The plunge in China ``exposed the fact that there are problems developing,'' said Jim Rogers, who co-founded the Quantum hedge fund with George Soros in the 1970s. ``When you have major stock declines, they always start in marginal countries, sectors and companies.''

The Dow average sank 416.02, or 3.3 percent, to 12,216.24. The S&P 500 retreated 50.33, or 3.5 percent, to 1399.04. The Nasdaq Composite Index dropped 96.66, or 3.9 percent, to 2407.86.

``This is a fairly violent selloff,'' said Russ Koesterich, a portfolio manager at Barclays Global Investors in San Francisco, which has $1.7 trillion in assets.

Treasuries

Treasuries climbed as the rout in stocks and global bonds bolstered demand for the safest debt.

Yields on benchmark 10-year notes fell to the lowest since December as the plunge in Chinese shares set off concern investors will shy away from riskier assets. Two-year notes gained the most since August 2004. Delinquencies and defaults on bonds backed by mortgage loans to people with poor credit histories helped fuel the rally in Treasuries.

``A flight to quality and fear in the risk markets are propping up government markets,'' said George Goncalves, an interest-rate strategist in New York at Banc of America Securities LLC, one of the 21 primary dealers required to participate in Treasury auctions.

The yield on the benchmark 10-year note fell more than 11 basis points, or 0.11 percentage point, to 4.51 percent, according to New York-based bond broker Cantor Fitzgerald LP. It was the biggest drop since Dec. 3, 2004, when employment growth slowed. The yield touched 4.4485 percent, the lowest since Dec. 6, 2006.

Emerging Markets

Emerging-market bonds and currencies fell as the tumble in Chinese stocks curbed investor demand for riskier assets.

The average spread for emerging-market bonds over U.S. Treasuries rose to the highest since Dec. 7 after China's main stock market index sank 9.2 percent, the biggest drop in a decade. Brazil's real, Turkey's lira and the South African rand led a slump in developing-nation currencies.

``It started off with China and then with U.S. stocks, which is leading to risk-averse behavior,'' said Matias Silvani, who helps manage $4.7 billion of emerging-market debt at JPMorgan Asset Management in New York. ``In times like these, correlation across markets increases.''

Emerging-market bond yield spreads surged 17 basis points to 1.89 percentage points, leaving them up 25 basis points from a record low of 1.64 points on Feb. 22, according to JPMorgan Chase & Co.'s EMBI Plus index. A basis point is 0.01 percentage point.

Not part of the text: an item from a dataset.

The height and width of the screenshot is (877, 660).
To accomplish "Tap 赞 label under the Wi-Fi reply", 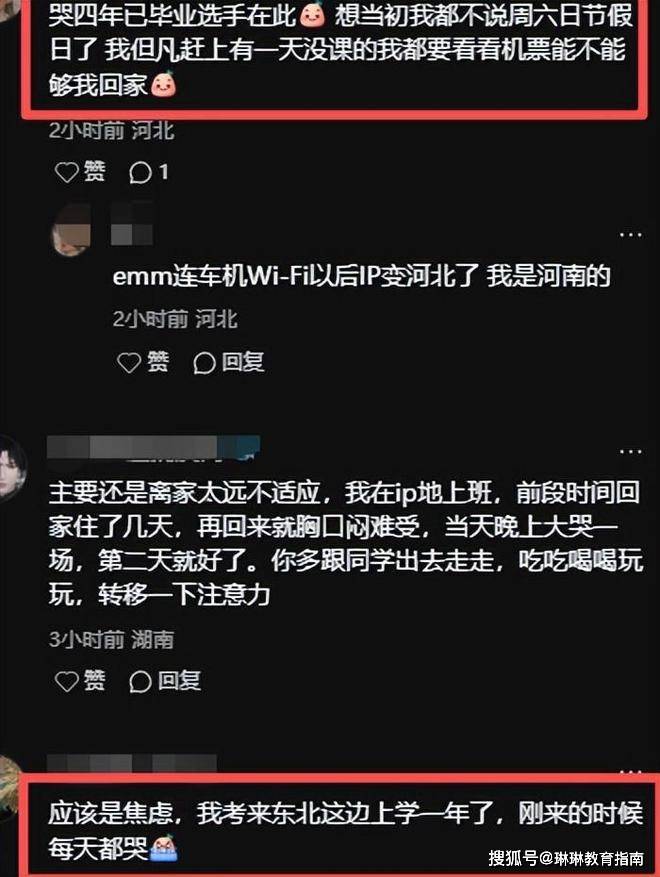I will (x=158, y=362).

Brazil's real fell 1.8 percent to 2.1197 per dollar from 2.0825 reais per dollar yesterday. Turkey's lira sank 1.8 percent to 1.4097 per dollar and the South African rand dropped 2.2 percent to 7.2337 per dollar.

The yen rose the most in more than 19 months against the dollar as investors shunned emerging-market assets and U.S. equities dropped, prompting an unwinding of trades betting on a decline in the Japanese currency.

Oil Climbs

Crude oil rose to the highest close this year on speculation U.S. fuel inventories declined because refineries are repairing units.

Gasoline supplies fell 1.5 million barrels in the week ended Feb. 23, according to the median of forecasts by 15 analysts before an Energy Department report tomorrow. Stockpiles of distillate fuel, including heating oil and diesel, dropped 2.6 million barrels. In February and March refiners perform maintenance and start maximizing gasoline output.

Crude oil for April delivery rose 7 cents to $61.46 a barrel on the New York Mercantile Exchange, the highest close since Dec. 22. Futures touched $62.25, the highest intraday price since Dec. 26. Prices are up 0.8 percent from a year ago.

Gold prices dropped as the plunge in equities prompted investors to bail out of precious metals.